By Rocky Swift
TOKYO (Reuters) - Moderna Inc's COVID-19 vaccine is unlikely to win approval in Japan until May due to requirements for local clinical trials, the distributor said, casting doubt over a nationwide vaccination rollout before the summer Tokyo Olympics.
With an eye on the Olympics due to start in late July, Japan has secured rights to at least 540 million doses of COVID-19 vaccines from several Western developers, the biggest quantity in Asia and more than enough for its 126 million population.
But Tokyo faces a major regulatory bottleneck due to requirements for local clinical trials before requesting approval. Several other countries have fast-tracked the review process to expedite mass inoculations.
A Japanese trial of the Moderna vaccine, which has already won approval in the United States, Europe, Canada and Israel, is due to start this month.
Masayuki Imagawa, the head of the Japan vaccine business for Takeda Pharmaceutical Co, told Reuters it would likely take several more months to complete the trial and said securing approval in May was "the best case scenario".
Takeda, Japan's biggest drugmaker, is a critical component to Prime Minister Yoshihide Suga's aim to have enough vaccines for the population by June before the Summer Games, currently scheduled to start on July 23.
The company is handling domestic approval and imports of the Moderna shot and local production of Novavax Inc's vaccine, whose development and approval in Japan is further off.
Moderna did not immediately respond to an emailed request for comment.
LOGISTICAL HURDLES
A COVID-19 vaccine developed by Oxford University and AstraZeneca Plc is also being trialed in Japan, leaving a shot developed by Pfizer Inc (NYSE:PFE) and BioNTech the only one currently under regulatory review in the country.
Japan has arranged to buy 120 million doses each from Pfizer and AstraZeneca. Through Takeda, it will secure 50 million doses of the Moderna vaccine and up to 250 million of the Novavax formula.
Leaving regulatory hurdles aside, production arrangements and logistical challenges could also complicate vaccine rollouts, as Japan is gripped by a third wave of the pandemic that has been the widest and deadliest yet.
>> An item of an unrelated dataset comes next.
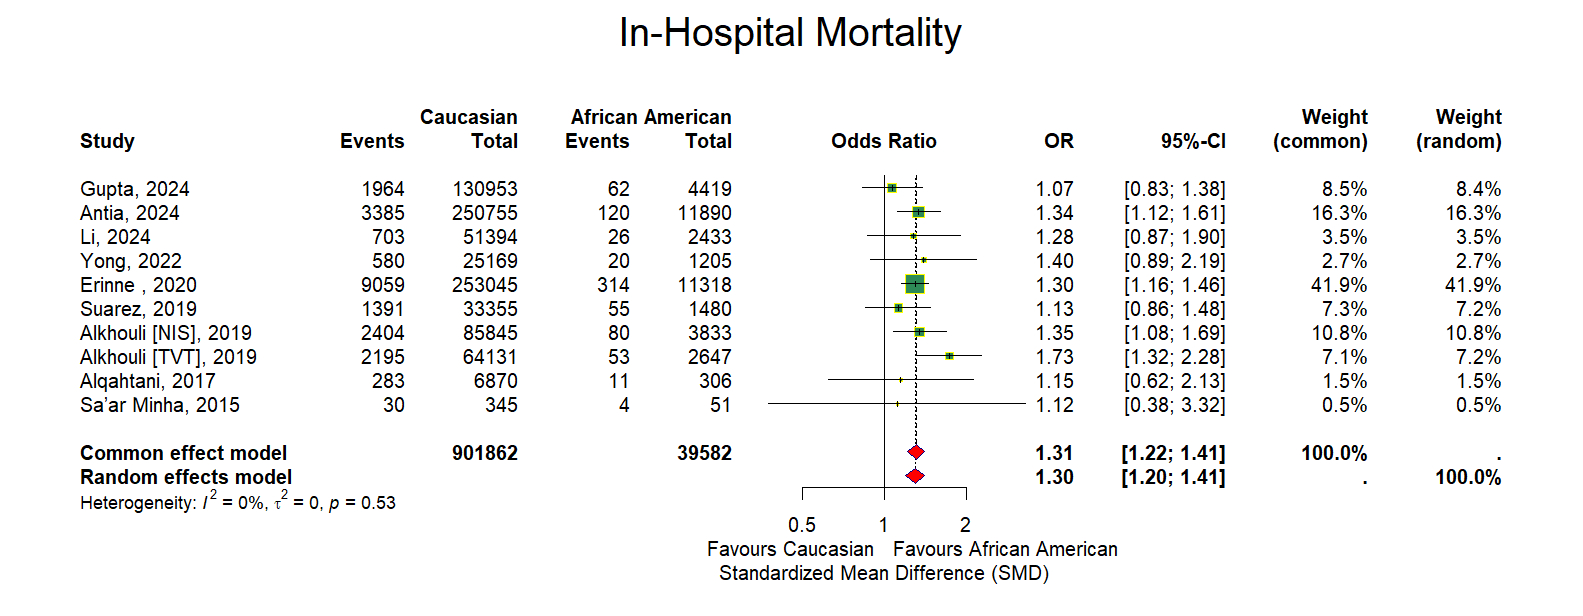Click the red random effects model diamond
The image size is (1583, 616).
click(x=914, y=477)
New daily infections nationwide have hit fresh records in recent days, exceeding 7,000 on Thursday. The prime minister has declared a month-long state of emergency in Tokyo and three neighbouring prefectures.
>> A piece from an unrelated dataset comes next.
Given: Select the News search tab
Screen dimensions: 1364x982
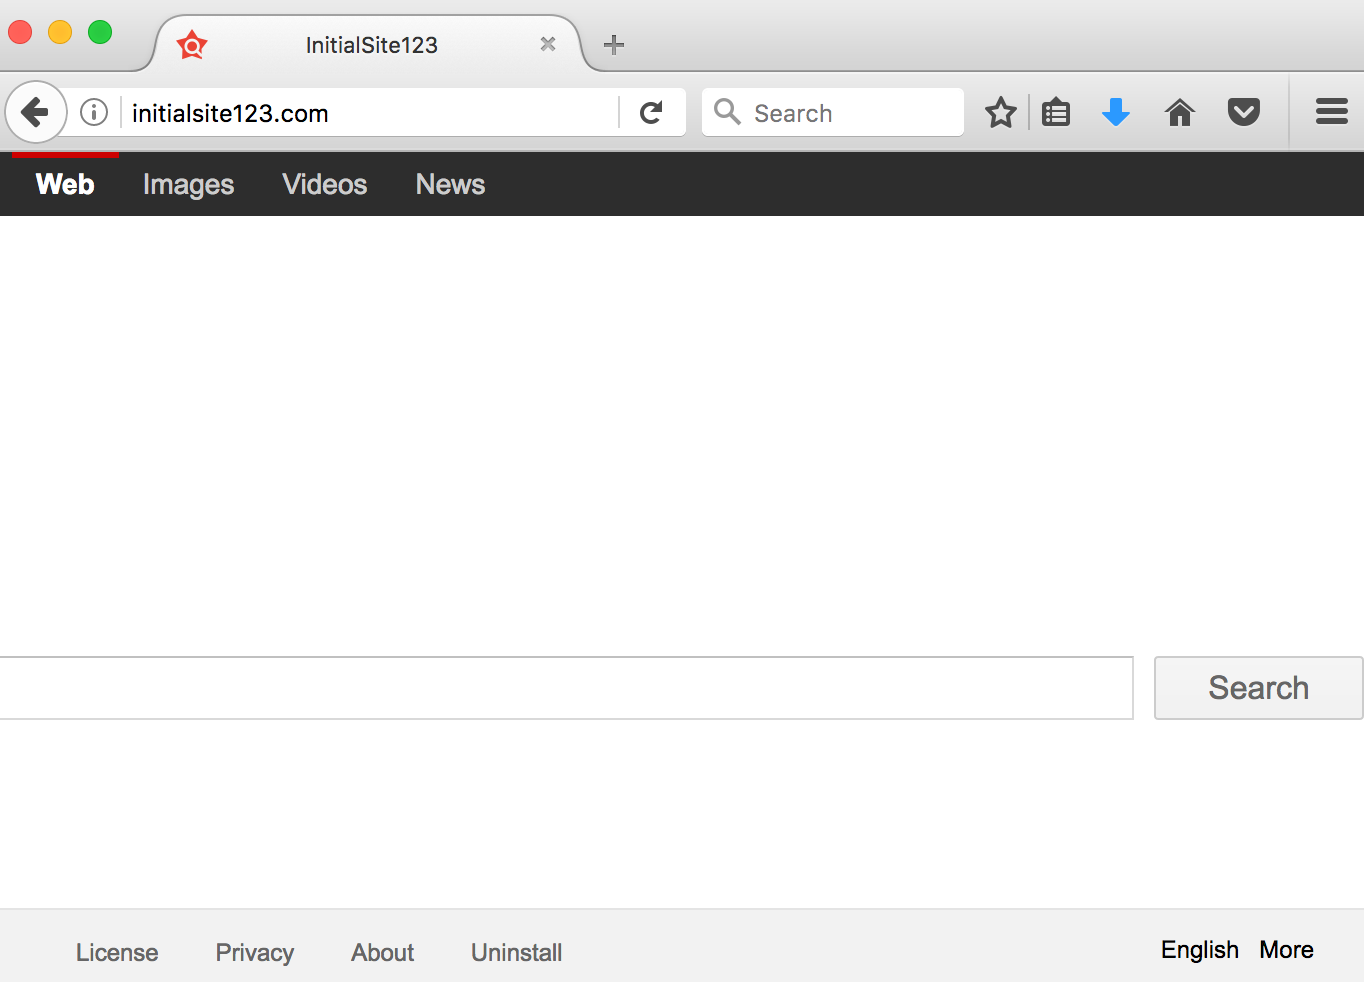Looking at the screenshot, I should pos(450,185).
"To achieve the needed production volume, there are various factories to be contracted and tech transfers to be done all over the world," said Imagawa. "And whether that can all really come together to secure enough supply is a remaining challenge."
Pfizer carried out combined Phase I and II trials of its vaccine candidate in Japan in the autumn and said in late December it had applied for approval in Japan for its vaccine, which at the time was already being distributed in Britain and the United States.
Suga said he hoped administering the Pfizer shot could start by the end of February.
AstraZeneca began Japan trials of its vaccine in September but has not yet applied for approval, even as it was approved in India, Britain, Argentina and El Salvador and filed to regulators in South Korea and Mexico.
An AstraZeneca spokeswoman declined to comment on the vaccine's approval or distribution timeline in Japan, citing confidentiality with the government.
Takeda hoped to begin clinical trials of the Novavax candidate next month and, upon approval, it would be mass produced at the company's facility in Yamaguchi prefecture, Imagawa said.